The COVID-19 pandemic has disrupted people's lives driving them to act in fear, anxiety, and anger, leading to worldwide racist events in the physical world and online social networks. Though there are works focusing on Sinophobia during the COVID-19 pandemic, less attention has been given to the recent surge in Islamophobia. A large number of positive cases arising out of the religious Tablighi Jamaat gathering has driven people towards forming anti-Muslim communities around hashtags like #coronajihad, #tablighijamaatvirus on Twitter. In addition to the online spaces, the rise in Islamophobia has also resulted in increased hate crimes in the real world. Hence, an investigation is required to create interventions. To the best of our knowledge, we present the first large-scale quantitative study linking Islamophobia with COVID-19. In this paper, we present CoronaBias dataset which focuses on anti-Muslim hate spanning four months, with over 410,990 tweets from 244,229 unique users.

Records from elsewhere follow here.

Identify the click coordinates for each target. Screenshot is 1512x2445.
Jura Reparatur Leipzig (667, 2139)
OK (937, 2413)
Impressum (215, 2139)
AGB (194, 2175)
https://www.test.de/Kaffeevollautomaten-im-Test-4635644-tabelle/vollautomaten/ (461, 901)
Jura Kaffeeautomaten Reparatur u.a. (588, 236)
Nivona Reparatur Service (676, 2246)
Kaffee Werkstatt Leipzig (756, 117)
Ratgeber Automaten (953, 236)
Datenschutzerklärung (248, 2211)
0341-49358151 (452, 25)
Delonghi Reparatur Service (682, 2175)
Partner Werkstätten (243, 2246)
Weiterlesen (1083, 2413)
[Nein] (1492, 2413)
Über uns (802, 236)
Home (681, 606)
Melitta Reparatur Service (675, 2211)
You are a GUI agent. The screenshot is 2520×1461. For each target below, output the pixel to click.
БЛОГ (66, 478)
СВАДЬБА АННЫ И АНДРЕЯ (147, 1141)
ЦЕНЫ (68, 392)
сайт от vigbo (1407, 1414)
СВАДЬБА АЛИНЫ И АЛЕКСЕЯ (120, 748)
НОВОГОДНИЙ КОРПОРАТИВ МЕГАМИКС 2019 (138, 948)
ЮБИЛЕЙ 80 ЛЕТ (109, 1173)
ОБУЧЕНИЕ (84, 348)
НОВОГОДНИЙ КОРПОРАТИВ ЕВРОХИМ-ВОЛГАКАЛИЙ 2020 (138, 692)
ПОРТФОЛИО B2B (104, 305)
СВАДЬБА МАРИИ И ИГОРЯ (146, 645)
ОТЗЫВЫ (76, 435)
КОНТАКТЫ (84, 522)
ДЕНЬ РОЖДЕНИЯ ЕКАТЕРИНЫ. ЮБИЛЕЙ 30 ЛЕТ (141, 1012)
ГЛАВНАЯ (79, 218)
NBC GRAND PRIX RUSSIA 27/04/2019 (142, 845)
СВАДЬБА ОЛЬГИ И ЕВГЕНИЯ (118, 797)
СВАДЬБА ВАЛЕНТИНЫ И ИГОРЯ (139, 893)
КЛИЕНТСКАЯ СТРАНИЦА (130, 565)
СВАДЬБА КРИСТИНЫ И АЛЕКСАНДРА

We use this dataset to perform longitudinal analysis. We find the relation between the trend on Twitter with the offline events that happened over time, measure the qualitative changes in the context associated with the Muslim community, and perform macro and micro topic analysis to find prevalent topics. We also explore the nature of the content, focusing on the toxicity of the URLs shared within the tweets present in the CoronaBias dataset. Apart from the content-based analysis, we focus on user analysis, revealing that the portrayal of religion as a symbol of patriotism played a crucial role in deciding how the Muslim community was perceived during the pandemic. Through these experiments, we reveal the existence of anti-Muslim rhetoric around COVID-19 in the Indian sub-continent.